Coffee20 Posted August 25, 2012 Posted August 25, 2012 I just can't get it. I can understand they want to make themselves to look better than they are but sometimes when they know me and there is no point in lying I just can't get it. For example my ex lied a lot, a lot about himself at the beginning, but because he talked a lot, he forgot very quickly and told me one story different ways I knew it was a lie. I sometimes knew when he lied but I let him, because he lied about himself and I seriously thought he was that insecure. Then he lied about what he did and today I remembered a few of his stories about policy, economy and our country and from curiosity I searched it on the web. He lied about it and told me things that had never happened with very serious face. He lied about so many things and most of them I realized after BU that I don't know what to think about it anymore. Guess I was a really "good joke" for him :/. And I know a lot of people who just sit and talk to me politely (not my friends but usually strangers, I guess they want my attention) but what they say don't make any sense.....I always say like oh really? or interesting...but I don't get them.
Exit Posted August 25, 2012 Posted August 25, 2012 *shrug* Humans are strange and flawed. Insecure. Driven by ego. Kind of like you described, I've been in situations where I'm with someone who I consider a good friend and I wouldn't hold it against them if they told me the most embarrassing thing in the world about themselves, but instead I can tell that they're lying to me about this little detail or that, just trying to feel better about themselves I guess. Apparently some people made it through childhood without a parent or teacher being able to successfully teach them the difference between honesty and lying.

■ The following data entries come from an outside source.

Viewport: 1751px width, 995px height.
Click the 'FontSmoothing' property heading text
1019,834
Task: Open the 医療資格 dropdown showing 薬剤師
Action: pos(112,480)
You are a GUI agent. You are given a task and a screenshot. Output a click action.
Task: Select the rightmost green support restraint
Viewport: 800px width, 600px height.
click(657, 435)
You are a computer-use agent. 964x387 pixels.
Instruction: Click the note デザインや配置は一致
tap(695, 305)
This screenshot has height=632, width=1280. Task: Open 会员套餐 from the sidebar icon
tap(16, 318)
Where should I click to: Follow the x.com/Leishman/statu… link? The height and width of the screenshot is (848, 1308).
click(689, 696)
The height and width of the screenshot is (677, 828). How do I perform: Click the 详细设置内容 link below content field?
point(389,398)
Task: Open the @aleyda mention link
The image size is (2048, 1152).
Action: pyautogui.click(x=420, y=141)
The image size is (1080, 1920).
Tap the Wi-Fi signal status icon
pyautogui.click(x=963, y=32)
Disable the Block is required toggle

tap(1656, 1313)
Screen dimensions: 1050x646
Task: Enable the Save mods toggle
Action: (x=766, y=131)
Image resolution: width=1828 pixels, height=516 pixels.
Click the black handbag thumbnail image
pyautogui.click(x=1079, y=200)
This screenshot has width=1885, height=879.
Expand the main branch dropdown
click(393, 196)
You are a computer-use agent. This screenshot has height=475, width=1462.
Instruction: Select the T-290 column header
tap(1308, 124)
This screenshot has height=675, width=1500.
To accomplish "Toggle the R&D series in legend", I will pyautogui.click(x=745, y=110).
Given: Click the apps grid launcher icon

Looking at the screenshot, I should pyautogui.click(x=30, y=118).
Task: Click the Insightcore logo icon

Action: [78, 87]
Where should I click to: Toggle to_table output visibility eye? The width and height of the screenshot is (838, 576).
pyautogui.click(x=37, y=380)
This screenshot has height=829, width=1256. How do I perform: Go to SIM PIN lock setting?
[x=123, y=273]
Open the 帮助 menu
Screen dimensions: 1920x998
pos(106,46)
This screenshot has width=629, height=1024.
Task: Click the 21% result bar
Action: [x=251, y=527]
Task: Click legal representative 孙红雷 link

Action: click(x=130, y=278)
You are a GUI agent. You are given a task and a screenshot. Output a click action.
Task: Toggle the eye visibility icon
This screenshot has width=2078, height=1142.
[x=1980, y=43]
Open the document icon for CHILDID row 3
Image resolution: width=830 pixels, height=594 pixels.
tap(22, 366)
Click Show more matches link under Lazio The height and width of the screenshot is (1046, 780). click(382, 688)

Author Coffee20 Posted August 25, 2012 Author Posted August 25, 2012 *shrug* Humans are strange and flawed. Insecure. Driven by ego. Kind of like you described, I've been in situations where I'm with someone who I consider a good friend and I wouldn't hold it against them if they told me the most embarrassing thing in the world about themselves, but instead I can tell that they're lying to me about this little detail or that, just trying to feel better about themselves I guess. Apparently some people made it through childhood without a parent or teacher being able to successfully teach them the difference between honesty and lying. well I sometimes can't understand why he lied to me about food that he ate, about stupid small things he did, about what things he had at home, very useless lies...like he couldn't even recognize what is the truth
Jingle14 Posted August 26, 2012 Posted August 26, 2012 (edited) My ex wouldn't know the truth if it bit him on the arse. He was a compulsive liar and I now don't know whether there was any truth in his words when he looked me in the eye on a daily basis and said he loved and adored me. He even told me he'd had a vasectomy - he hadn't, he was infertile (I found this out from my ex husband's new partner who was friends with 'his' ex wife, completely humiliating). And yet I still begged him to stay with me even after that. And yet he had me believe our break up was all down to me. Its taken over a year to get it into my head that he is lying scum but I also know I'll never let anyone ever get close again, he destroyed my faith in human nature, this person who I adored more than anyone in my life. I was truthful and honest but am the one who is broken while he is a lying scumbag who is happy now with someone else - I hope she's on the receiving end of his lies and controlling behaviour now, that he is writing horrible notes about her behind her back like he did with me (and which I found by accident the first time but went looking for after that, and found them). And yes, I am bitter and I hope he's having a horrible life after the mess he made of mine and the aftermath he left me to deal with (and still am, 15 months on). Edited August 26, 2012 by Jingle14
Author Coffee20 Posted August 26, 2012 Author Posted August 26, 2012 My ex wouldn't know the truth if it bit him on the arse. He was a compulsive liar and I now don't know whether there was any truth in his words when he looked me in the eye on a daily basis and said he loved and adored me. He even told me he'd had a vasectomy - he hadn't, he was infertile (I found this out from my ex husband's new partner who was friends with 'his' ex wife, completely humiliating). And yet I still begged him to stay with me even after that. And yet he had me believe our break up was all down to me. Its taken over a year to get it into my head that he is lying scum but I also know I'll never let anyone ever get close again, he destroyed my faith in human nature, this person who I adored more than anyone in my life. I was truthful and honest but am the one who is broken while he is a lying scumbag who is happy now with someone else - I hope she's on the receiving end of his lies and controlling behaviour now, that he is writing horrible notes about her behind her back like he did with me (and which I found by accident the first time but went looking for after that, and found them). And yes, I am bitter and I hope he's having a horrible life after the mess he made of mine and the aftermath he left me to deal with (and still am, 15 months on). Hello, thanks for your answer and I am sorry to hear that. God how much I understand you, my ex was the same, I was so honest to him and he lied and lied and blah. Of course he is now happy too. I ask myself every day who can I trust now.